Importantly for our GLOBEC applications, SEOM now offers a unified treatment of inter-regional (multi-scale) coupling, including in a single framework the capabilities for continuously variable grids, model/model nesting, and regional open boundary conditions. An important recent development is the implementation of an inter-grid nesting capability based on the mortar element method, which allows two-way exchange of information between grids of differing elemental partition and/or spectral truncation. As a proof-of-concept of this mortar element capability, we are currently testing a two-way coupled version of a SEOM-based North Atlantic Basin model with the GLOBEC Georges Bank model developed at Dartmouth College by Prof. Dan Lynch.

Finally, intercomparative testing of numerical models -- including MOM and MICOM, as well as SEOM -- has shown the considerable advantages of the higher-order SEOM code in the limit of idealized, process-oriented test problems, including the large-scale wind-drive ocean circulation, flow around coastal canyons, and gravitational adjustment and downslope flows.

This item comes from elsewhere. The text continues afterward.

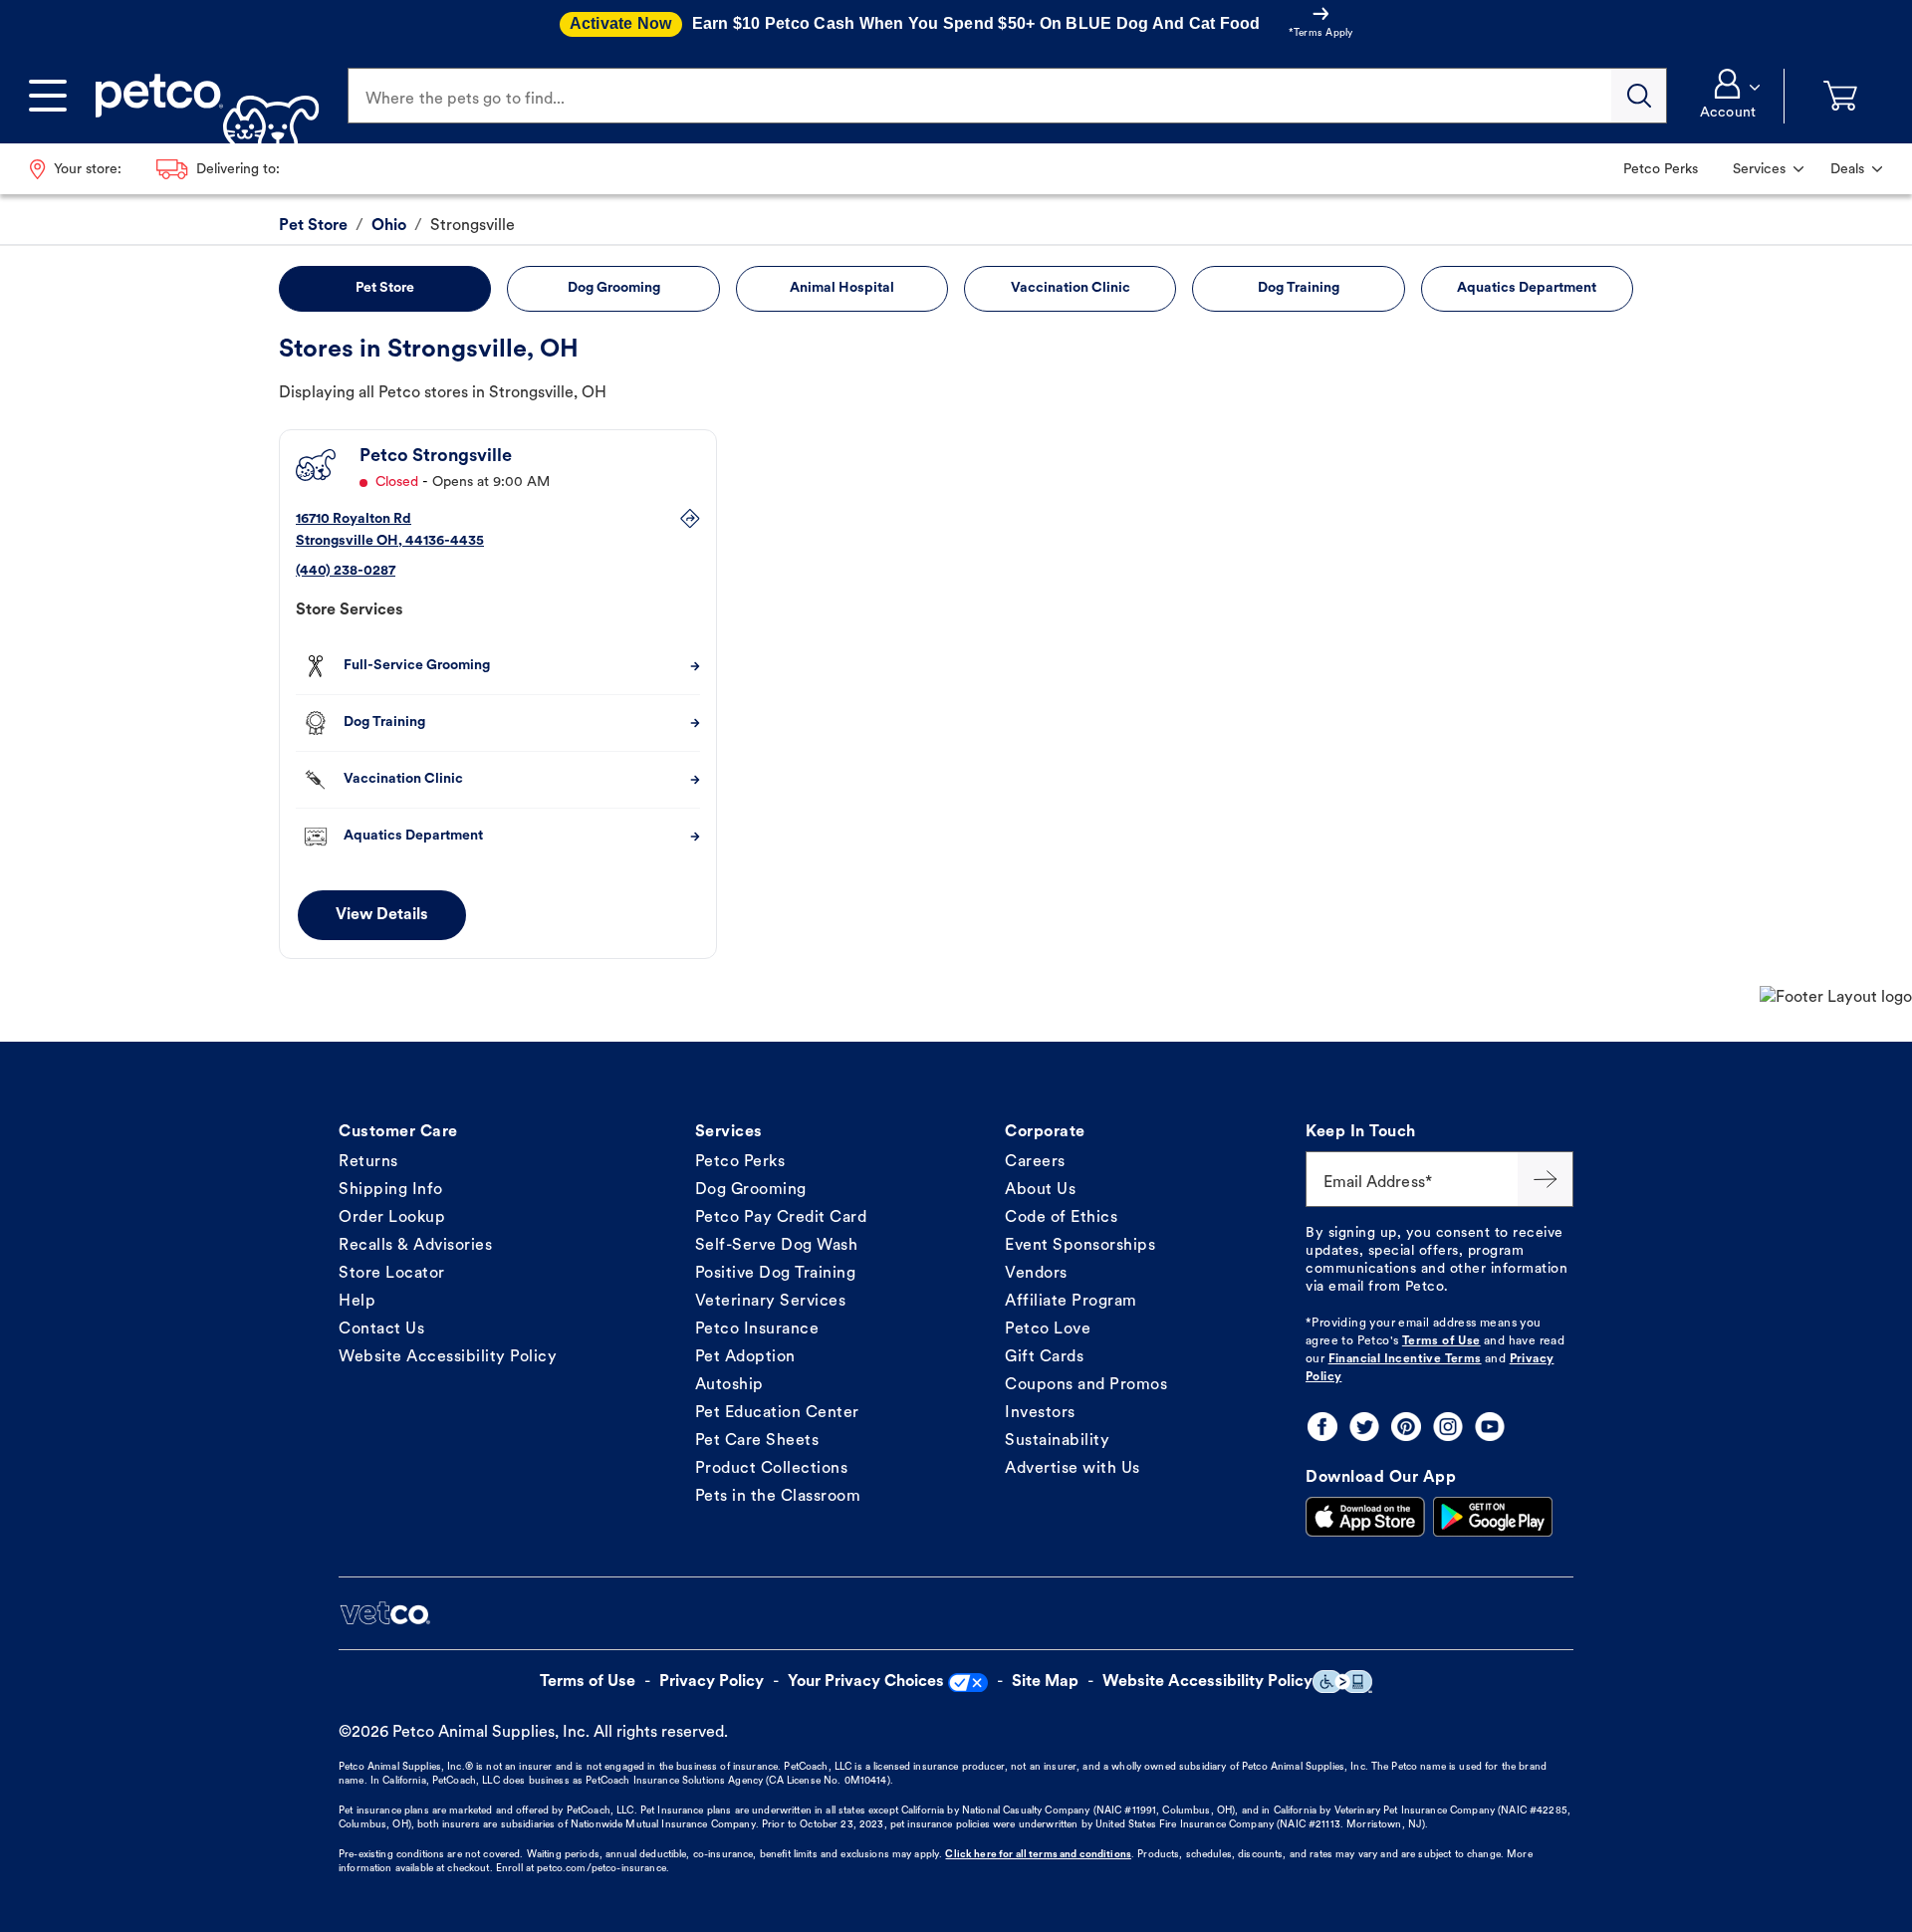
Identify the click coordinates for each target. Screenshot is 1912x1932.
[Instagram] (1448, 1426)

Two peer-reviewed publications (Levin et al. 1998; Curchitser et al. 1998), and a forthcoming monograph (Haidvogel and Beckman 1999), describe our progress in these areas.

Publications

Curchitser, E. N., D. B. Haidvogel, and M. Iskandarani. On the transient adjustment of a mid-latitude basin with real geometry: the constant depth limit. Dyn. Atm. Ocean. (Submitted).

Edwards, C. A., H. P. Batchelder, and T. M. Powell. On microzooplankton and macrozooplankton dynamics within an upwelling ocean ecosystem. (To be submitted to Marine Research)

Edwards, C. A., and T. M. Powell. The stability of a NPZ model subject to realistic ocean mixing. (To be submitted to Marine Research)

Haidvogel, D. B., and A. Beckmann. 1999. Numerical Ocean Circulation Modeling. Imperial College Press, London.

Levin, J. G., M. Iskandarani, and D. B. Haidvogel. A non-conforming spectral element ocean model. Int. J. Num. Meth. Fluids. (Submitted)

Stacey, M. T., H. P. Batchelder, T. M. Powell, and S. Twombly. Estimation of biological vital rates using an augmented Kalman filter. (Submitted to Limnol. Oceanogr.)